Paper · arXiv 2606.18023 · Published June 16, 2026
Looped Models

Looped Transformers scale latent computation by repeatedly applying shared blocks, but sequential looping increases latency and KV-cache memory with the loop count. Parallel loop Transformers (PLT) alleviate this cost through cross-loop position offsets (CLP) and shared-KV gated sliding-window attention, making loop count a practical design choice. We therefore study PLT loop-count selection through a gain–cost view: an extra loop may refine representations, but CLP also introduces a positional mismatch at each loop boundary. We instantiate this study by training LoopCoder-v2, a family of 7B PLT coders with different loop counts, from scratch on 18T tokens, followed by matched instruction tuning and evaluation. Empirically, the two-loop variant delivers broad gains over the non-looped baseline across code generation, code reasoning, agentic software engineering, and tool-use benchmarks, improving SWEbench Verified from 43.0 to 64.4 points and Multi-SWE from 14.0 to 31.0 points. In contrast, variants with three or more loops regress, revealing a strongly non-monotonic loop-count effect. Our diagnostics show that loop 2 provides the main productive refinement, while later loops yield diminishing, oscillatory updates and reduced representational diversity.

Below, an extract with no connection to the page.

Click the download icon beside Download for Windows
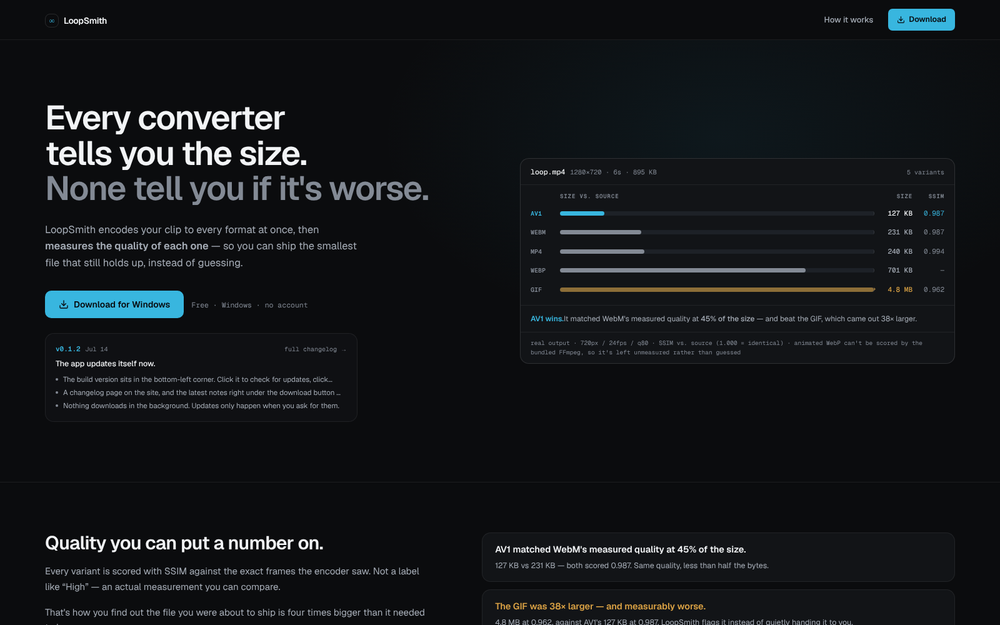Viewport: 1000px width, 625px height. click(64, 305)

Introduction. Looped large language models (LLM) [16, 17] have emerged as a promising way to scale the effective computational depth of language models without proportionally increasing their parameter count. Instead of stacking many distinct layers, a looped large language model (LLM) repeatedly applies a shared Transformer block, allowing the same parameters to perform multiple rounds of latent-space computation [5, 9, 18]. This design is especially attractive for test-time compute scaling, enabling additional internal refinement without generating auxiliary reasoning tokens [8]. Recent work has shown that such recurrent-depth LLMs can approach deeper non-looped Transformers and improve reasoning performance as more inference-time computation is used [8, 14, 19]. Despite this promise, standard sequential looping is difficult to deploy efficiently: each additional loop requires another pass through the shared block and introduces loop-specific KV-cache states, causing both latency and memory to grow with the loop count [15].

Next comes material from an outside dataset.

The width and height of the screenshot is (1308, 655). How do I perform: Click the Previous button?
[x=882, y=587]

Discussion / Conclusion. The per-loop analysis in section 4 reveals a consistent pattern: loop contributions are not uniform, and the interaction between representational gains and the cost imposed by the CLP offset shifts across loop index in a way that explains the non-monotonic performance curve. Loop 2 is the principal site of productive refinement. The second loop is the primary site of productive refinement: among the refinement loops it introduces the most coherent hidden-state update, the highest inter-loop attention divergence, and the greatest output-distribution shift, and it is where effective rank peaks. The first loop establishes the global KV cache used by all subsequent loops, so the quality of the loop-1 representations sets a ceiling on the information available to every later loop via the frozen global attention branch.